■ **Input**:

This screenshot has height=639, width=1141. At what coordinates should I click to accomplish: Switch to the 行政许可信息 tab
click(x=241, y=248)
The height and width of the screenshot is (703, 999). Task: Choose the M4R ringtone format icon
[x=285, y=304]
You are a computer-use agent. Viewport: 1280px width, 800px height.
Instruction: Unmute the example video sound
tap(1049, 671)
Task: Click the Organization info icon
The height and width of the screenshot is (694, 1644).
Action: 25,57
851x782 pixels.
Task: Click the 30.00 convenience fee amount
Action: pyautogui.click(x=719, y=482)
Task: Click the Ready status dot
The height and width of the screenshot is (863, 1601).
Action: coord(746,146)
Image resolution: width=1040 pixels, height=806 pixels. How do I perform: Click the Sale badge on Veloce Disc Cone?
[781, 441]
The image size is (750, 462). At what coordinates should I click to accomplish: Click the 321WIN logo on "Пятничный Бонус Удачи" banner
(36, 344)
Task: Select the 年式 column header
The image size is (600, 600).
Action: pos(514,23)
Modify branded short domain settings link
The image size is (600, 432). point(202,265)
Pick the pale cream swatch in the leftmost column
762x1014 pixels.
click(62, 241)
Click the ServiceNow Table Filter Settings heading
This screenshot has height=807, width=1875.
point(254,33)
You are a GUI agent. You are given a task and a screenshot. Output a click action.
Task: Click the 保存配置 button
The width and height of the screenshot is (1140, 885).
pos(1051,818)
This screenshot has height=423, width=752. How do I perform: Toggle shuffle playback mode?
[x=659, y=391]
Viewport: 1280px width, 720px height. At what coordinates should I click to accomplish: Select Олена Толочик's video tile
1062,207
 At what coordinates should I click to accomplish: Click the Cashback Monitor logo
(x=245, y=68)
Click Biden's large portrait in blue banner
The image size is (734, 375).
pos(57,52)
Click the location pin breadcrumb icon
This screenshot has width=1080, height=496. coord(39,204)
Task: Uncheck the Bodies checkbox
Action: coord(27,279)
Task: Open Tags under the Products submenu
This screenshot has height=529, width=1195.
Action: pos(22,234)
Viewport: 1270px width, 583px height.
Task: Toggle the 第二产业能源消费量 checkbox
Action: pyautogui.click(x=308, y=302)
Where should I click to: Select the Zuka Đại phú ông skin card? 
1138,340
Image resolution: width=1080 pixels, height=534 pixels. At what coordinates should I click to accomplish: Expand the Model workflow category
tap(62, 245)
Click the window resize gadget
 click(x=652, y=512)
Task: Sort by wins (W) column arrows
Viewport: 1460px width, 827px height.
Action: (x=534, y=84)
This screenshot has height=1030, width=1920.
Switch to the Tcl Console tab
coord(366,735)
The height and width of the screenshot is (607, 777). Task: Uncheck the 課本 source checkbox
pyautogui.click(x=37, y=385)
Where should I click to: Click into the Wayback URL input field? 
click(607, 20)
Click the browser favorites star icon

■ **Work instructions**:
Only an exact transcription of all the entries will do.

■ **Exercise result**:
This screenshot has height=639, width=1141. At what coordinates should I click to accomplish: Switch to the 行政许可信息 tab
click(x=241, y=248)
The height and width of the screenshot is (703, 999). Task: Choose the M4R ringtone format icon
[x=285, y=304]
You are a computer-use agent. Viewport: 1280px width, 800px height.
Instruction: Unmute the example video sound
tap(1049, 671)
Task: Click the Organization info icon
The height and width of the screenshot is (694, 1644).
Action: 25,57
851x782 pixels.
Task: Click the 30.00 convenience fee amount
Action: pyautogui.click(x=719, y=482)
Task: Click the Ready status dot
The height and width of the screenshot is (863, 1601).
Action: coord(746,146)
Image resolution: width=1040 pixels, height=806 pixels. How do I perform: Click the Sale badge on Veloce Disc Cone?
[781, 441]
The image size is (750, 462). At what coordinates should I click to accomplish: Click the 321WIN logo on "Пятничный Бонус Удачи" banner
(36, 344)
Task: Select the 年式 column header
The image size is (600, 600).
Action: pos(514,23)
Modify branded short domain settings link
The image size is (600, 432). point(202,265)
Pick the pale cream swatch in the leftmost column
762x1014 pixels.
click(62, 241)
Click the ServiceNow Table Filter Settings heading
This screenshot has height=807, width=1875.
point(254,33)
You are a GUI agent. You are given a task and a screenshot. Output a click action.
Task: Click the 保存配置 button
The width and height of the screenshot is (1140, 885).
pos(1051,818)
This screenshot has height=423, width=752. How do I perform: Toggle shuffle playback mode?
[x=659, y=391]
Viewport: 1280px width, 720px height. At what coordinates should I click to accomplish: Select Олена Толочик's video tile
1062,207
 At what coordinates should I click to accomplish: Click the Cashback Monitor logo
(x=245, y=68)
Click Biden's large portrait in blue banner
The image size is (734, 375).
pos(57,52)
Click the location pin breadcrumb icon
This screenshot has width=1080, height=496. coord(39,204)
Task: Uncheck the Bodies checkbox
Action: coord(27,279)
Task: Open Tags under the Products submenu
This screenshot has height=529, width=1195.
Action: pos(22,234)
Viewport: 1270px width, 583px height.
Task: Toggle the 第二产业能源消费量 checkbox
Action: pyautogui.click(x=308, y=302)
Where should I click to: Select the Zuka Đại phú ông skin card? 
1138,340
Image resolution: width=1080 pixels, height=534 pixels. At what coordinates should I click to accomplish: Expand the Model workflow category
tap(62, 245)
Click the window resize gadget
 click(x=652, y=512)
Task: Sort by wins (W) column arrows
Viewport: 1460px width, 827px height.
Action: (x=534, y=84)
This screenshot has height=1030, width=1920.
Switch to the Tcl Console tab
coord(366,735)
The height and width of the screenshot is (607, 777). Task: Uncheck the 課本 source checkbox
pyautogui.click(x=37, y=385)
Where should I click to: Click into the Wayback URL input field? 
click(607, 20)
Click the browser favorites star icon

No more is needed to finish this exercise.